**Activity**
For the data that follows, report how many lines include the string "agent", and write the number alone.

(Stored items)
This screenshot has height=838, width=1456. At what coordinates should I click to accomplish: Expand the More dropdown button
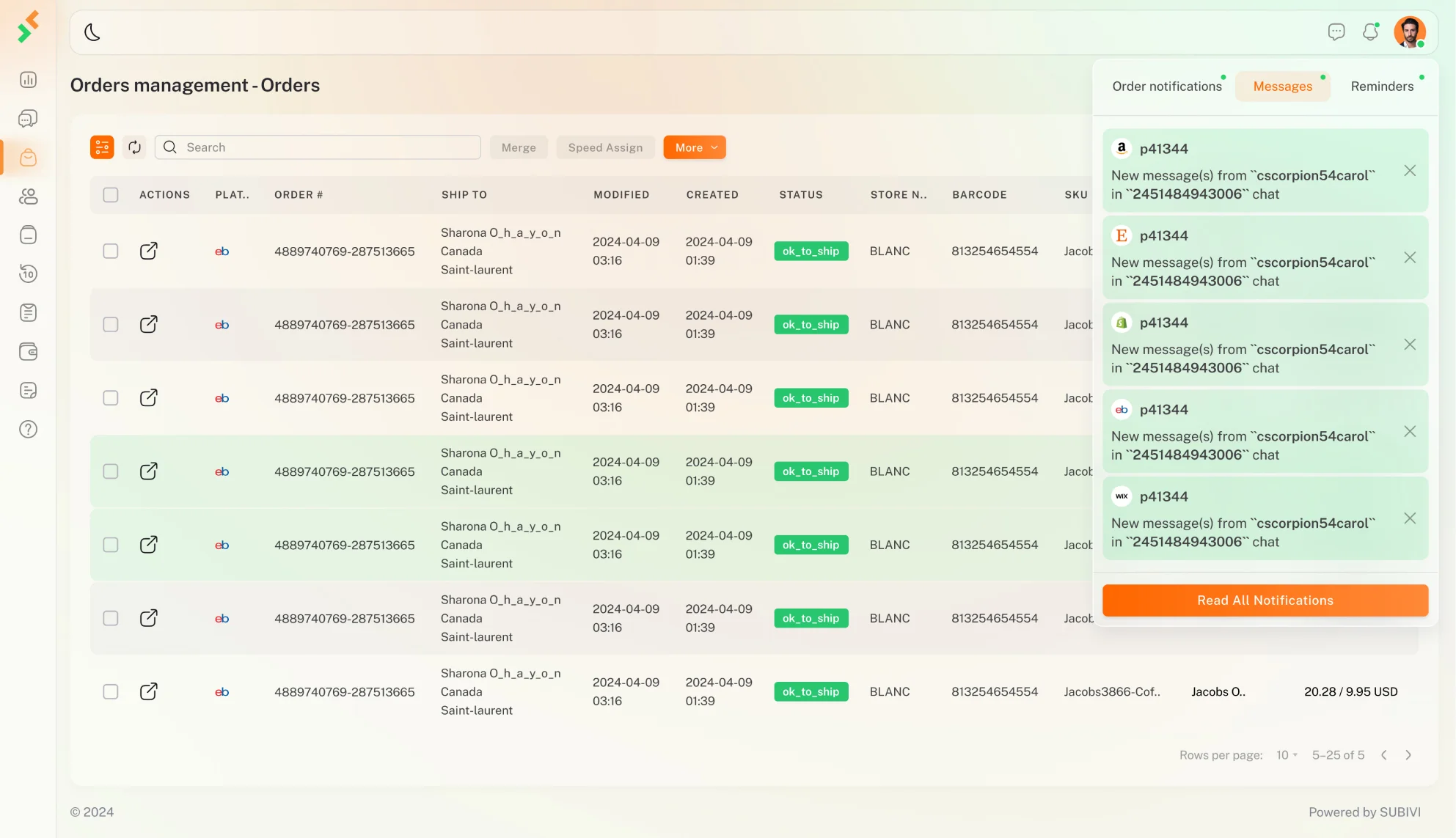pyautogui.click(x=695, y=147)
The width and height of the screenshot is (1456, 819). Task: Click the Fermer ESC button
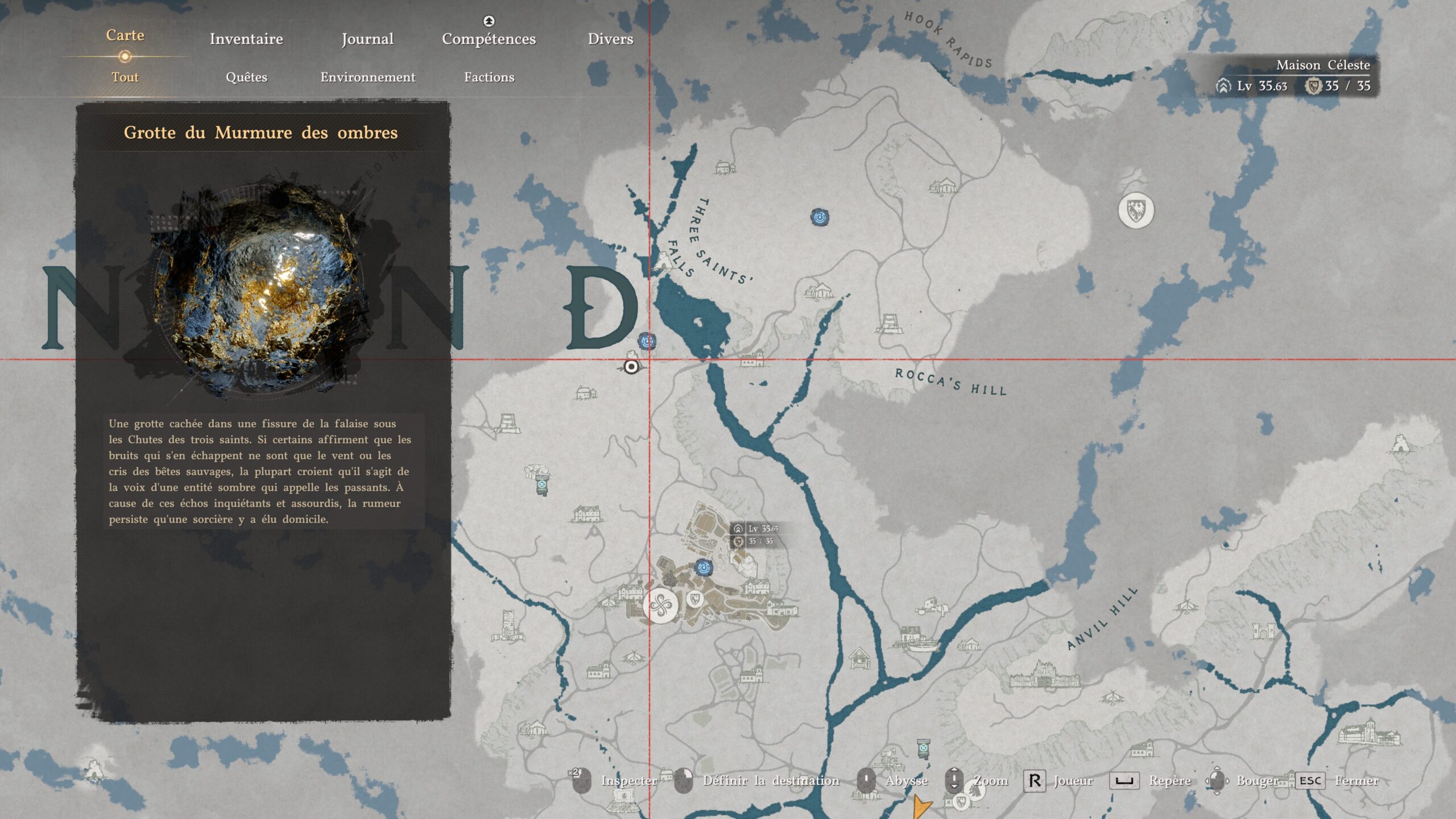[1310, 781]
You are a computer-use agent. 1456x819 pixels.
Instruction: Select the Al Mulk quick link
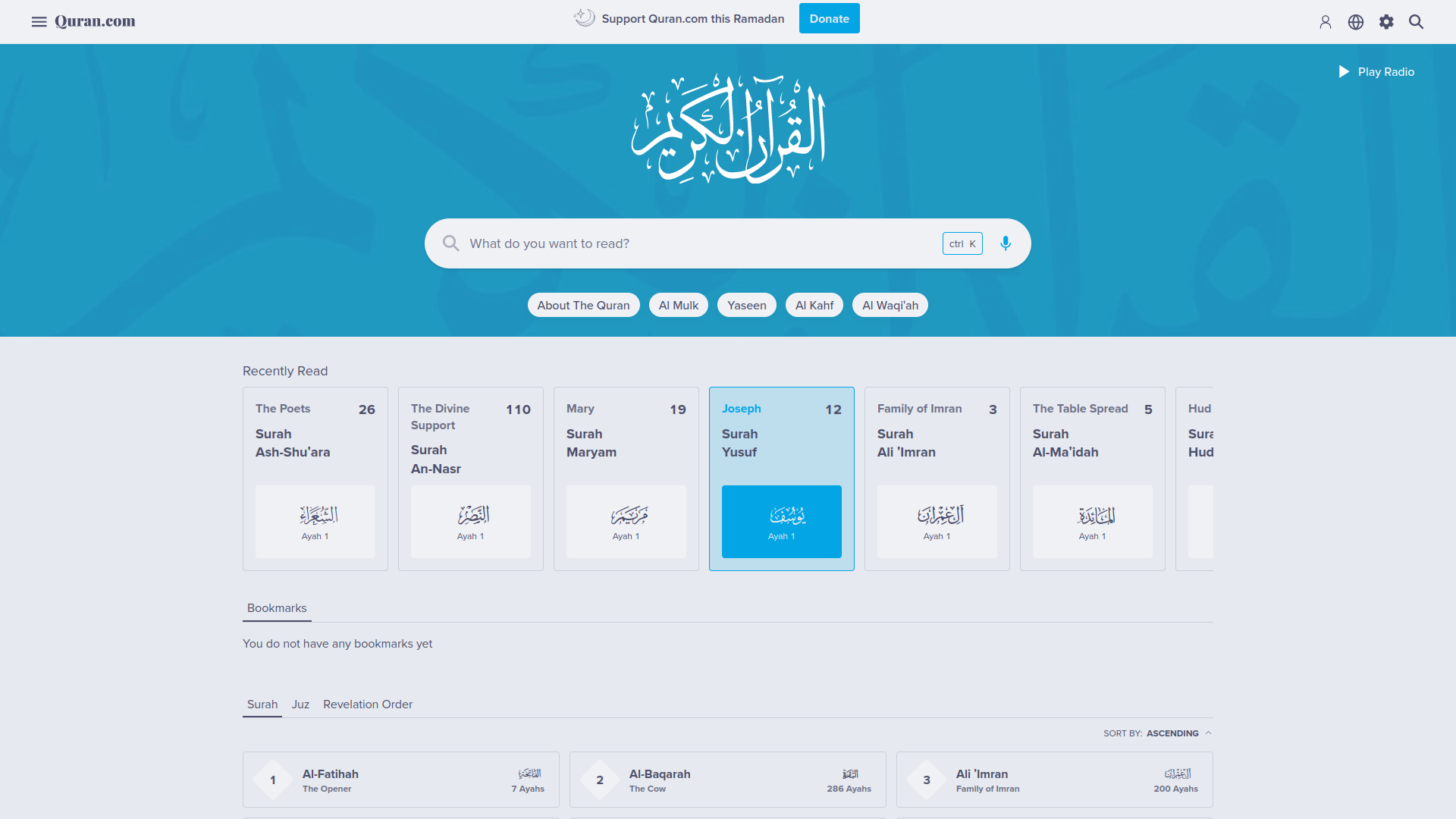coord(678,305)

==

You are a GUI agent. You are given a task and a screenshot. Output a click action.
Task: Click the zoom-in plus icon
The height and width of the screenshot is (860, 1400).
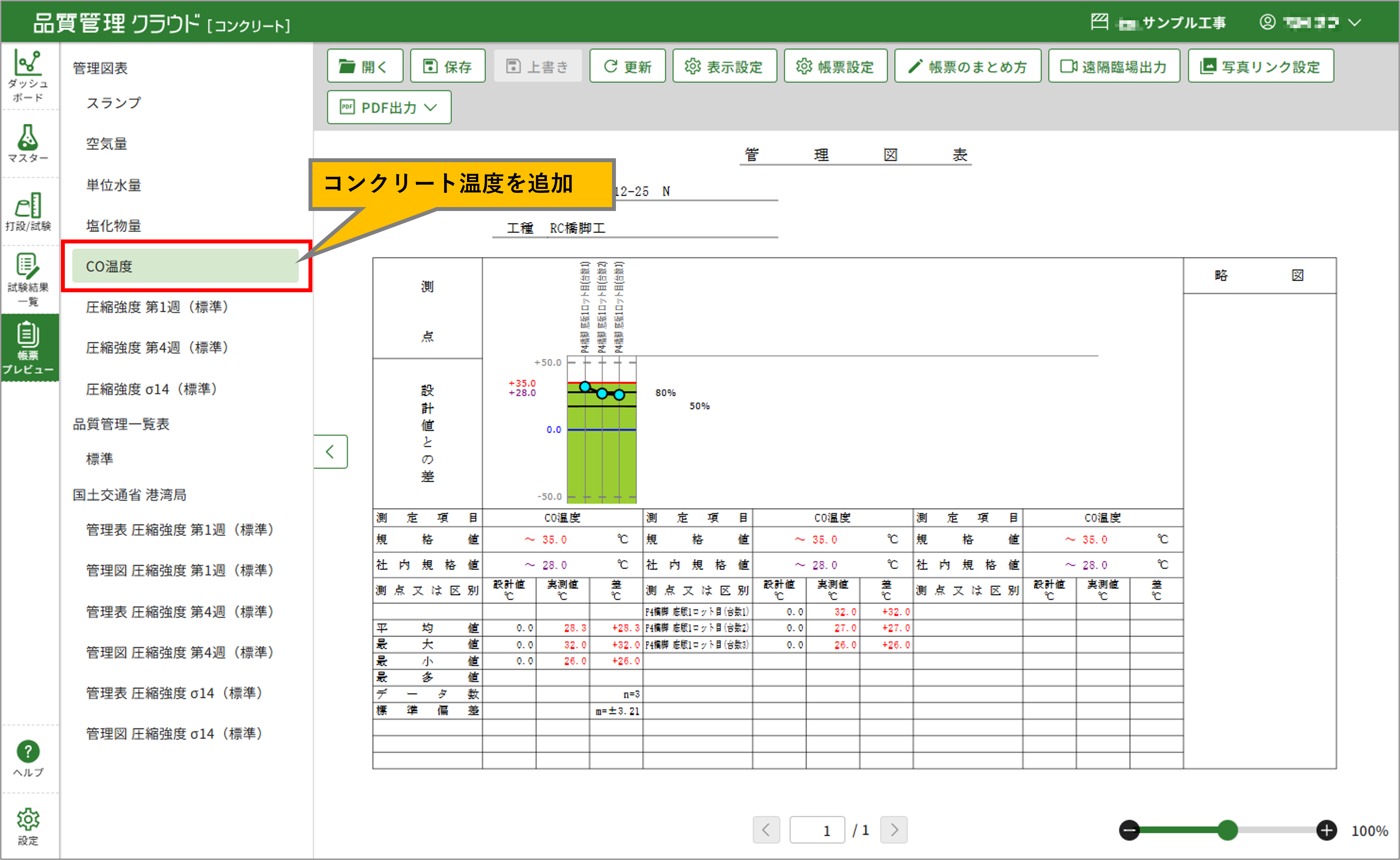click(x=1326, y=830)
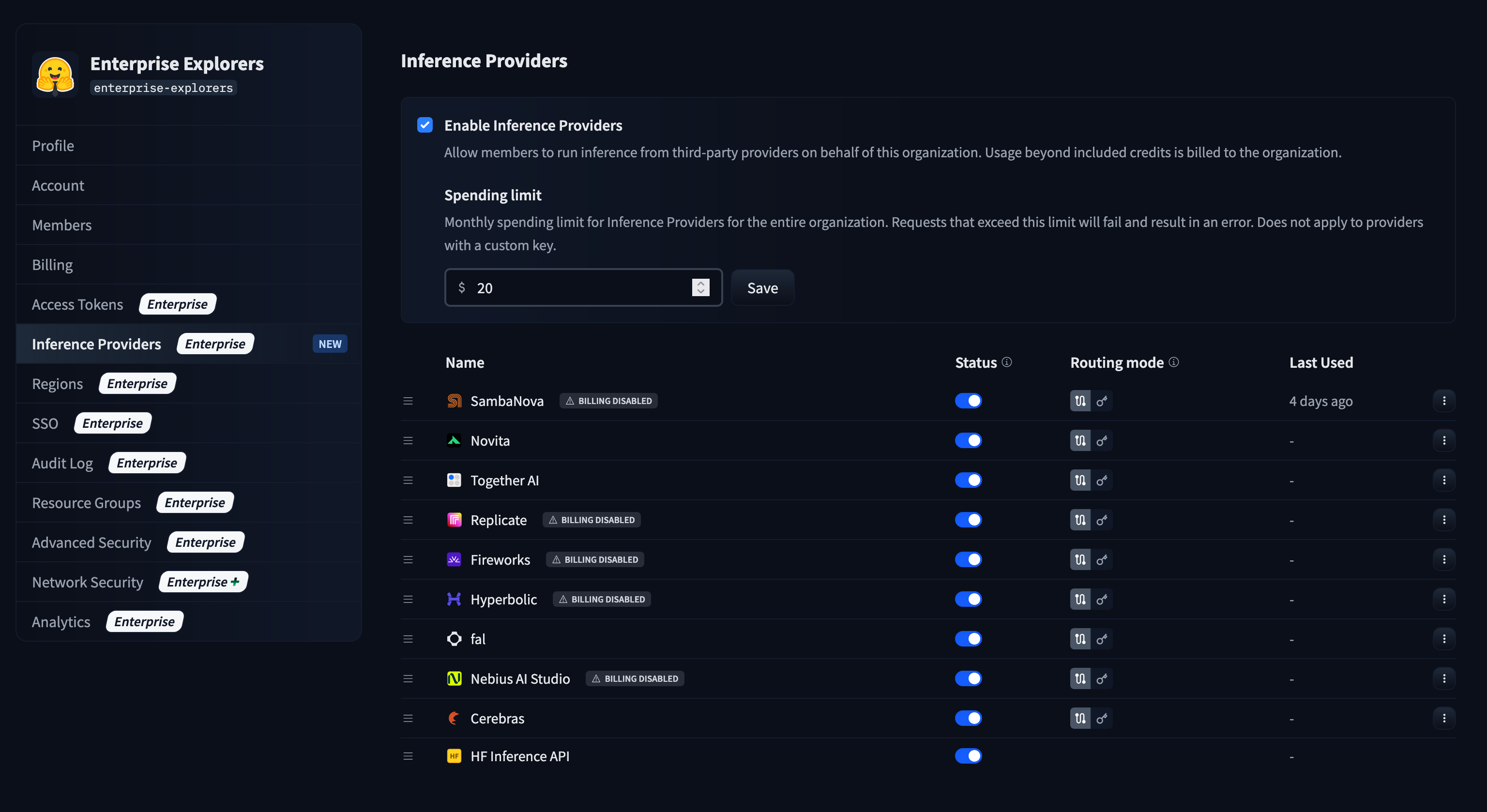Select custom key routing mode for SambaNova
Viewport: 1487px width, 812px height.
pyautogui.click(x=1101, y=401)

**Reply to the exercise**
2